D – DELIGHTFUL Luncheon

Every meeting of the Edelweiss Club included a delightful luncheon of some kind. Sometimes it was a salad, sometimes an ice, sometimes a two course luncheon.

I wish I knew what the delicious foods prepared were, but I do not. I looked at some old recipes and realizing that most of these meetings occurred in the evenings after work on a weeknight and that they did not have cooks to prepare the delightful treats, they or a female relative must have prepared the meal. What delightful luncheon can I find?

Dyanne Dillon of the blog Backsies is What There is Not suggested in the comments for “C” that congealed salads may have been on the menu. In the cookbook “Dainty Desserts for Dainty People” by Knox Gelatine, published in 1917, I found not only desserts but main dish recipes like the one below.

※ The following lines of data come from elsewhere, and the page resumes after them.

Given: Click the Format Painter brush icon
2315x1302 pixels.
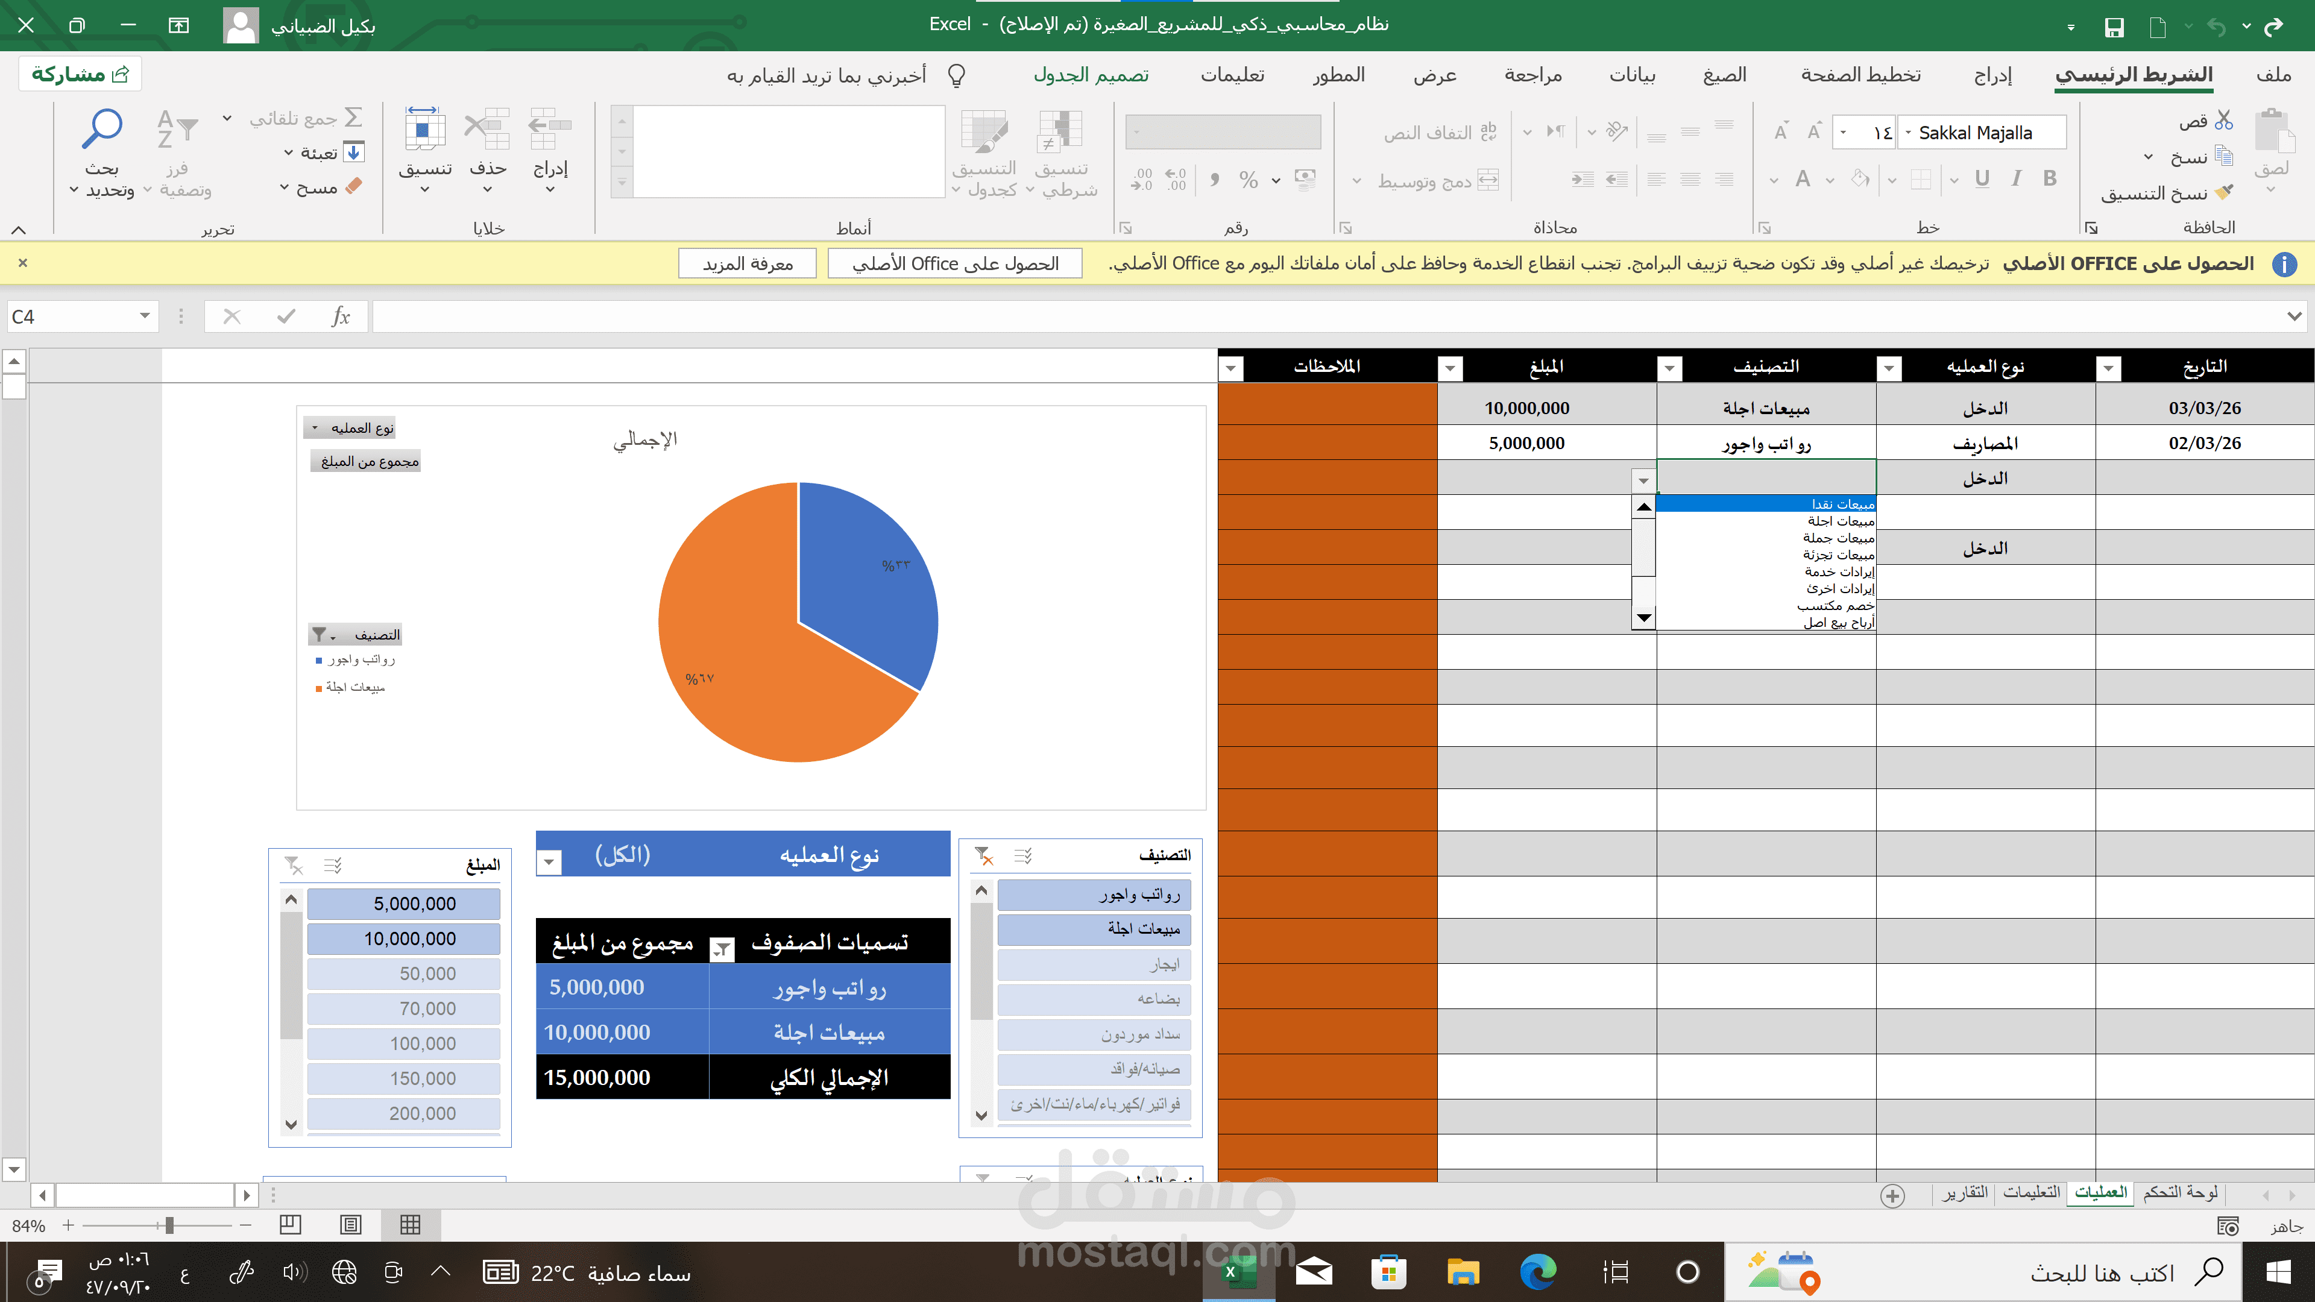Looking at the screenshot, I should [2224, 193].
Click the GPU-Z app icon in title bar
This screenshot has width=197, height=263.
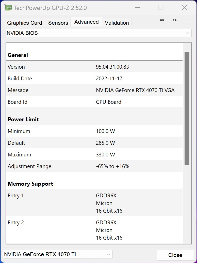pyautogui.click(x=8, y=8)
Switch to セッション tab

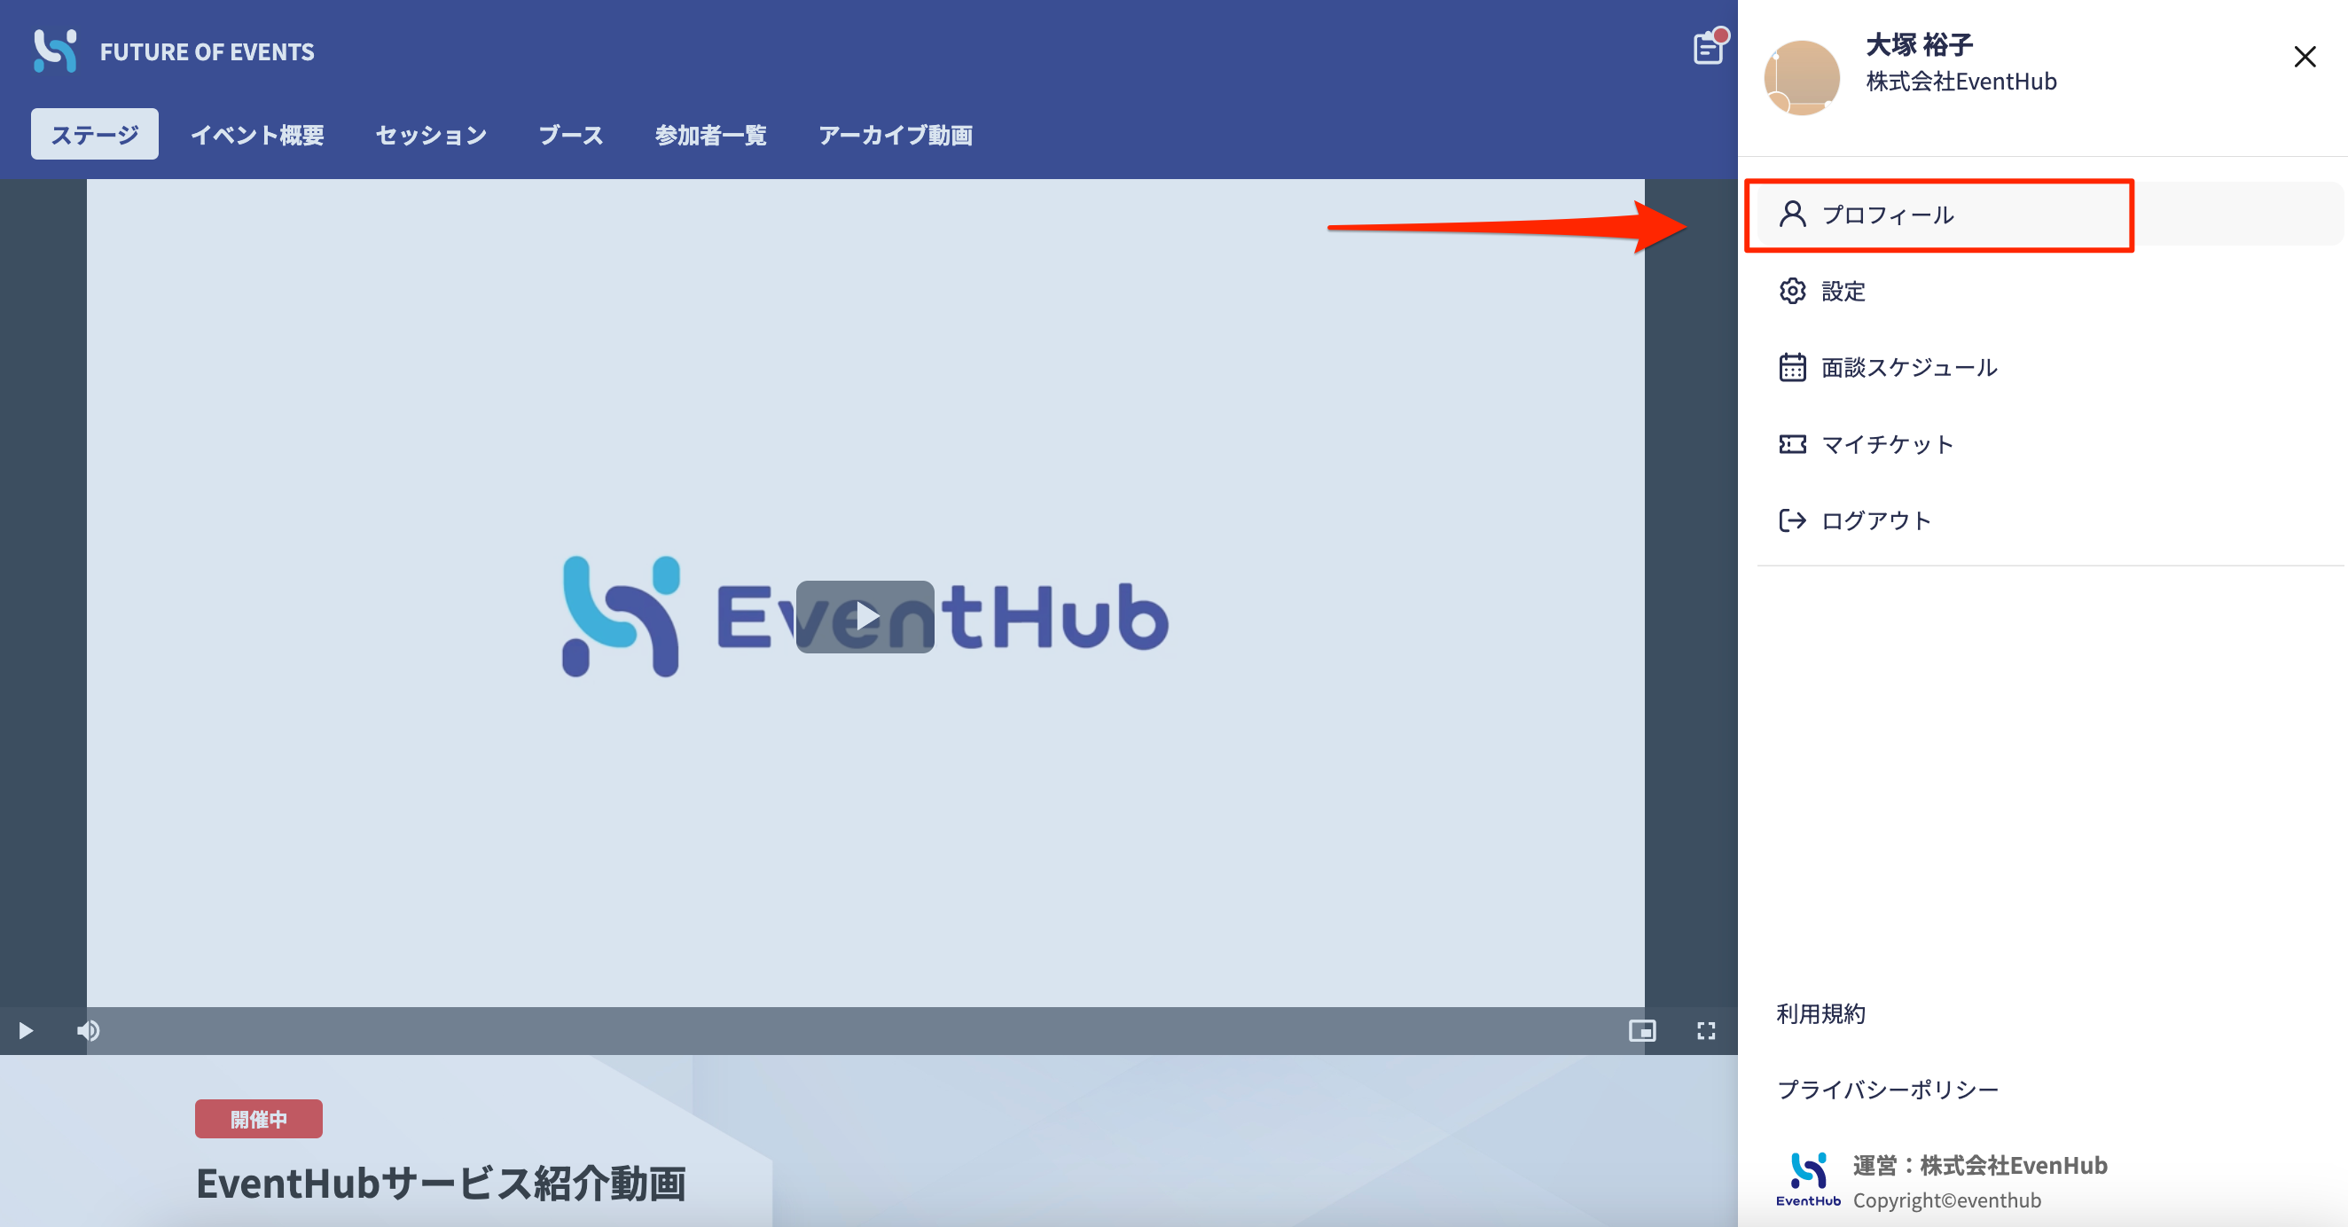point(431,135)
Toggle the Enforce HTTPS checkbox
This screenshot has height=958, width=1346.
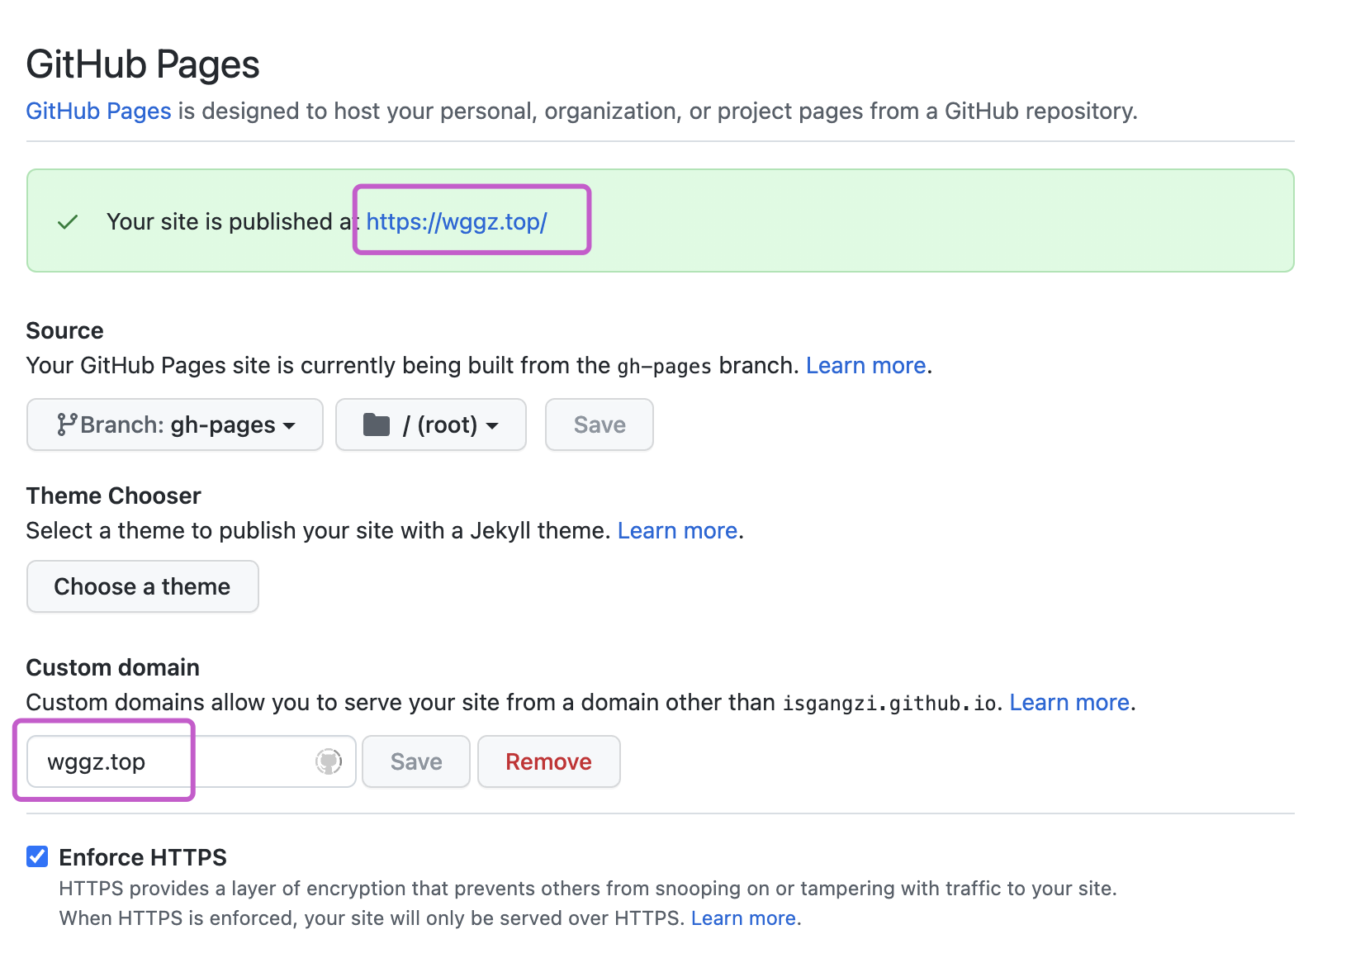point(37,856)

The Montgomery Times, Montgomery, Alabama • Tue, Jan 22, 1918
Some of the ingredients needed for tuna dish underlined in red

My sister suggested pimento sandwiches and my daughter suggested cake. These delights will be covered in future posts.

14 thoughts on “D – DELIGHTFUL Luncheon

  1. I make a salmon mousse recipe similar to the recipe you found for the tuna fish salad: it is made with tinned red salmon, gelatine …It could easily be made the day before to take to a party.
    You use the word luncheon but then mention weeknights – to me luncheon is always in the middle of the day – do you use the word differently to me in Australia?

    1. There were quite a few recipes like that, substituting different meats.

      I noticed that too. I think we use the word the same way. Will have to check to see what time school was out.

  2. Good option for preparing ahead of time as long as the lettuce didn’t wilt. I’d never heard of a congealed salad so went off to Google where I found lots of recipes. I’m enlightened.

  3. This takes me back to tomato aspic to which my grandmother added cabbage or maybe cole slaw (I remember it being crunchy and a bit sweet). Not sure that would make a delightful luncheon. The tuna looks much better.

    1. All I remember that is at all remotely tied to this recipe is the jello my mother sometimes made with shredded carrot in it. Green jello with orange carrots.

  4. Squeeeee! Thank you for the shout out, Kristin! I have a wonderful book called “Fashionable Food: Seven Decades of Food Fads” that you might enjoy. It’s by Sylvia Lovegren and starts in the 1920s. I used a recipe from it that was popular at ladies luncheons for a progressive dinner salad course (that was NOT just ladies). You can find the recipe for that if you look on Google, but if you look it up, just know that I added two cream cheese balls rolled in toasted coconut to the salad….

  5. Ha! Love that title, “Dainty Desserts for Dainty People”! Wonder who their target audience was? Where is the ad for Sellers Grocery from? Was that a local store?

    1. I think the target audience was women looking for desert recipes. Yes, the add was from a local store. It appeared in “The Montgomery Times”. I did combine two adds from the same paper and store.

  6. On TikTok, I discovered B. Dylan Hollis, a young man who loves to bake and is very much into old cookbooks. He ranges from the 1800s to the 1990s, and sometimes, he comes up with very strange recipes, LOL. I should say that sometimes he’s surprised by how good come of them are, but some other he can’t even take a morsel.
    I love his videos 🙂

    1. I will have to take a look. I must admit, I’ve not tried any of the recipes I looked at for this post. I looked through quite a few recipes from local newspapers but they didn’t seem fancy enough.